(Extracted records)
------------------------

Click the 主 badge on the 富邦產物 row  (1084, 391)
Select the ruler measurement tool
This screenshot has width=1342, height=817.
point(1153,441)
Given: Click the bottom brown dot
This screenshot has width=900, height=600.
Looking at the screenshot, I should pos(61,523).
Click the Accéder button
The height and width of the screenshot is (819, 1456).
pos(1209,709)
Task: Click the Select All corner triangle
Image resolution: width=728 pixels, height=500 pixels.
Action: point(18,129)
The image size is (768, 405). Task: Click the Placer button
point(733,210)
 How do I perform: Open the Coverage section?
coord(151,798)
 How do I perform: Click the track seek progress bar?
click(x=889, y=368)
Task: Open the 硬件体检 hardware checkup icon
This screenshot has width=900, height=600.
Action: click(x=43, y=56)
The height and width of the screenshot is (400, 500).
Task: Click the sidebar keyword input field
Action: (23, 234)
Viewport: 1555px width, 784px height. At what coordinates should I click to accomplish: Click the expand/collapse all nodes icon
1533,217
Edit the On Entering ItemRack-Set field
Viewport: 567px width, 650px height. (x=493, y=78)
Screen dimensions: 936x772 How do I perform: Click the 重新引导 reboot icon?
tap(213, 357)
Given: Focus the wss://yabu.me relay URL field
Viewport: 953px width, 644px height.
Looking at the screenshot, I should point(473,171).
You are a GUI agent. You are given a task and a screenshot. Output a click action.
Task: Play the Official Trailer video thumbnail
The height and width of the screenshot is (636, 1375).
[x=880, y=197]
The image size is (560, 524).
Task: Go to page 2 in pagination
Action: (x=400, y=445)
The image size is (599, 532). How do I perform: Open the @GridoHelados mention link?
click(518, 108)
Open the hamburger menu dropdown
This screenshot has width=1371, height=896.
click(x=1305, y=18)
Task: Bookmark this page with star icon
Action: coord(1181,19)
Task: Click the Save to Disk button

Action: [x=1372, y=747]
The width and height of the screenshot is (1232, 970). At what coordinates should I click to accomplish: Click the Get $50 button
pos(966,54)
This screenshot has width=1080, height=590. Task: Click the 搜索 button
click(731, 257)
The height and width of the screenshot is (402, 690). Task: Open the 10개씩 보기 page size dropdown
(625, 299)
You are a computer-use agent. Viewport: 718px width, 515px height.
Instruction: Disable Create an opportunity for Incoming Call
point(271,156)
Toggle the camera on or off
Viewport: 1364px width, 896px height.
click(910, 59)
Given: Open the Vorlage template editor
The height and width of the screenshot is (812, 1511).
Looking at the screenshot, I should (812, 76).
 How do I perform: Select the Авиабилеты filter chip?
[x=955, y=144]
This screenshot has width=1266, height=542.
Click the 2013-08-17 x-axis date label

------------------------

== WHAT YOU HAVE TO DO ==
Print the line containing "Task: Click the Save to Disk button" and every line after it to the end of the records above, exactly as written, and nothing else.

== SOLUTION FOR THIS PROBLEM ==
Task: Click the Save to Disk button

Action: [x=1372, y=747]
The width and height of the screenshot is (1232, 970). At what coordinates should I click to accomplish: Click the Get $50 button
pos(966,54)
This screenshot has width=1080, height=590. Task: Click the 搜索 button
click(731, 257)
The height and width of the screenshot is (402, 690). Task: Open the 10개씩 보기 page size dropdown
(625, 299)
You are a computer-use agent. Viewport: 718px width, 515px height.
Instruction: Disable Create an opportunity for Incoming Call
point(271,156)
Toggle the camera on or off
Viewport: 1364px width, 896px height.
click(910, 59)
Given: Open the Vorlage template editor
The height and width of the screenshot is (812, 1511).
Looking at the screenshot, I should (812, 76).
 How do I perform: Select the Авиабилеты filter chip?
[x=955, y=144]
This screenshot has width=1266, height=542.
Click the 2013-08-17 x-axis date label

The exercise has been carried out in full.